From: Daniel Vetter <daniel@ffwll.ch>
To: Chris Wilson <chris@chris-wilson.co.uk>
Cc: Dave Airlie <airlied@linux.ie>, intel-gfx@lists.freedesktop.org
Subject: Re: [PATCH 21/21] drm/i915: Introduce vmap (mapping of user pages into video memory) ioctl
Date: Mon, 18 Apr 2011 16:58:17 +0200 [thread overview]
Message-ID: <20110418145817.GA3420@viiv.ffwll.ch> (raw)
In-Reply-To: <1302945465-32115-22-git-send-email-chris@chris-wilson.co.uk>
Hi Chris,
First things first, vmap scares me. It's scariness is threefold:
- We haven't really used snooped memory seriously anywhere. And every time
we newly use hw features, stuff tends to blow up in hilarious ways.
- Using snooped memory is rather different than using uc gtt mappings and
has the potential for tons of funny api issues.
- With vmap gem is suddenly no longer in full control of its backing
storage - imo a rather fundamental change.
With that admission out of the way follows the hopefully more rational
part ;-) First I look a bit at the use case for vmap and the problems (as
I see them) it tries to solve. Then comes fear rationalization in the form
of issues I see concerning the above three points. At the end then some
ideas as how to procedd.
I haven't yet looked in-depth into the code, so there's a decent chance
I've got some misconceptions.

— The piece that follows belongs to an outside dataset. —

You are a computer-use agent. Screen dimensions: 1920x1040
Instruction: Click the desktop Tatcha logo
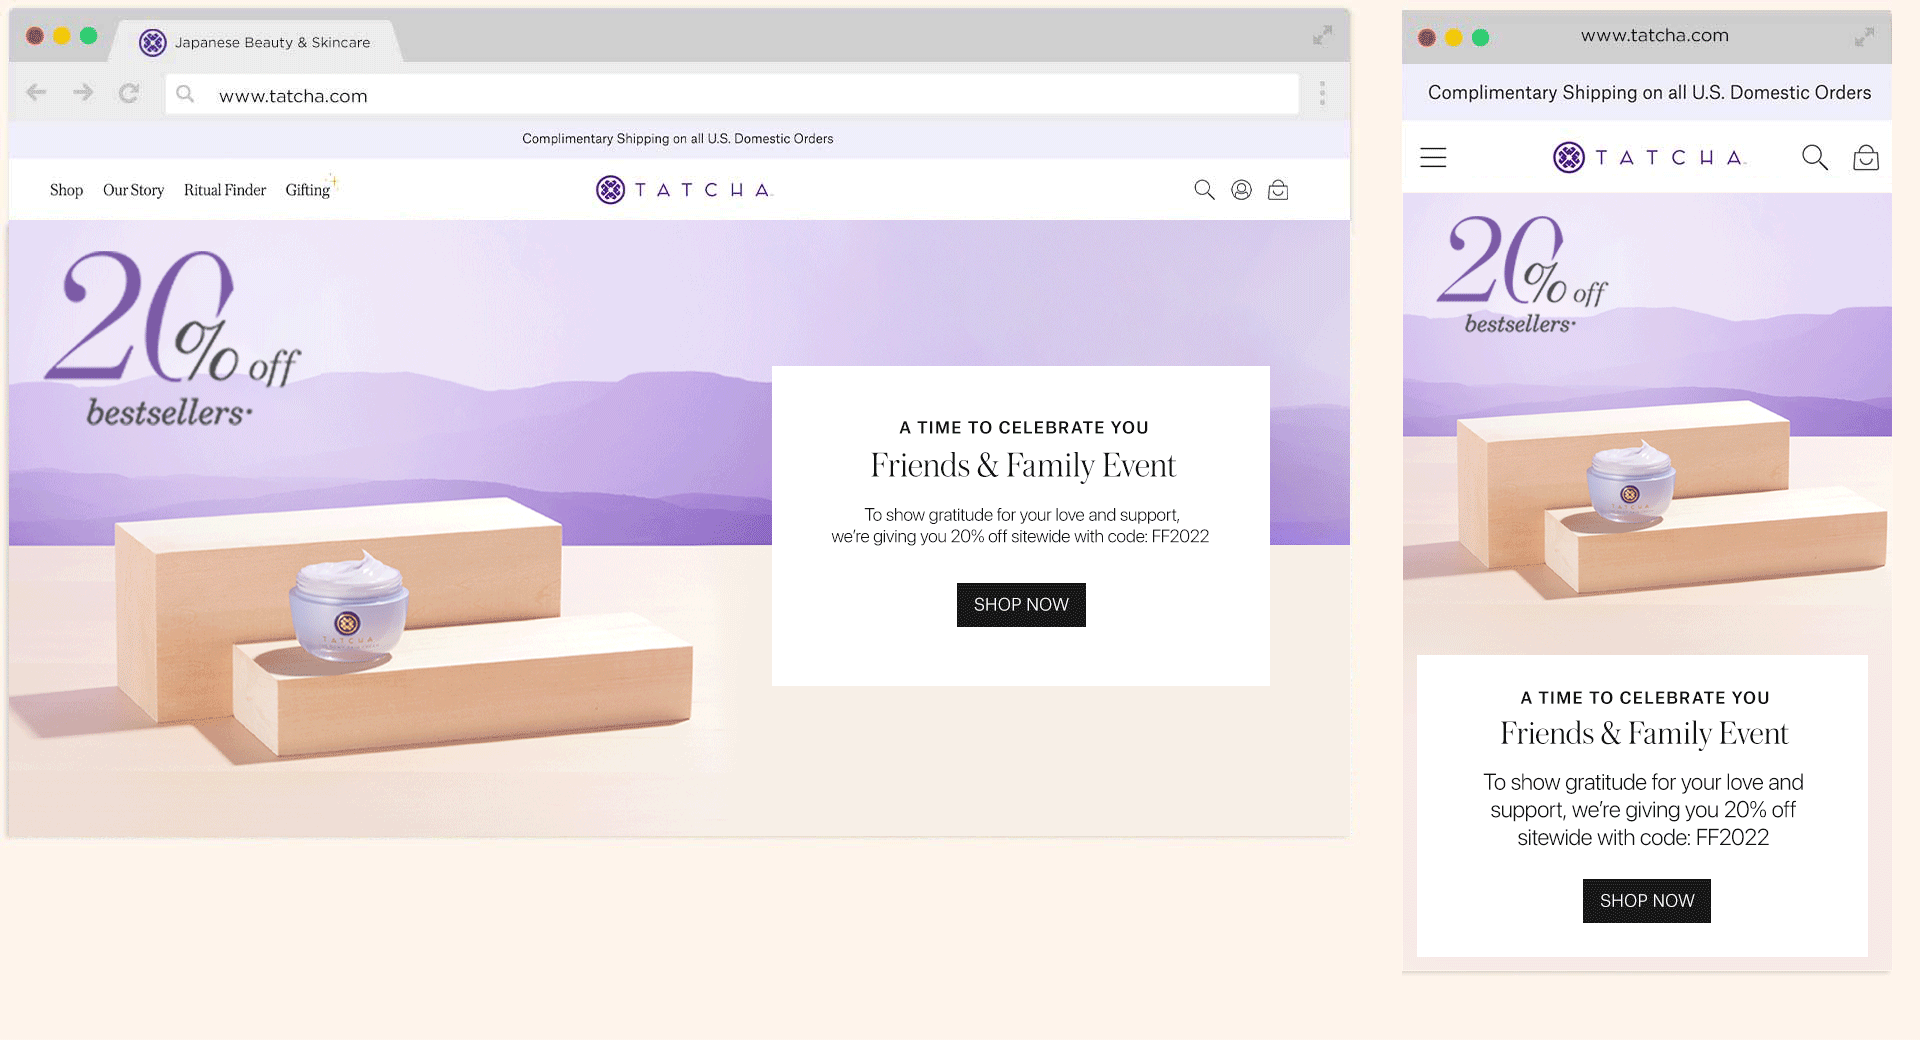(x=685, y=190)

Please correct me.
Usage
-----
... to tightly integrate gpu rendering with rendering on the cpu, in
whatever form. Your current code uses this for really fast X fallbacks
(optimized with damage tracking to avoid unnecessary syncing), but I think
it might also prove useful for vbo upload, especially with swtnl. In
short: transfers.
There are two ways to further differentiate this: One is whether the
driver can allocate the storage for the cpu renderer or whether that is
handed down to it as fixed (X shm). The other is whether the transfer is a
oneshot or can reasonably be expected to be reused a lot of times (and
hence setup time be amortized).
vmap is squarely designed to for case of externally fixed memory which
will be reused. It obviously subsumes the driver provided memory case (for
not-oneshot stuff). In your X rework you also use it for small oneshot
stuff by amalgating many smaller transfers into larger vmaps.
Other contenders in the transfer business are:
- uc gtt maps, which just suck (besides oneshot uploads of giant stuff)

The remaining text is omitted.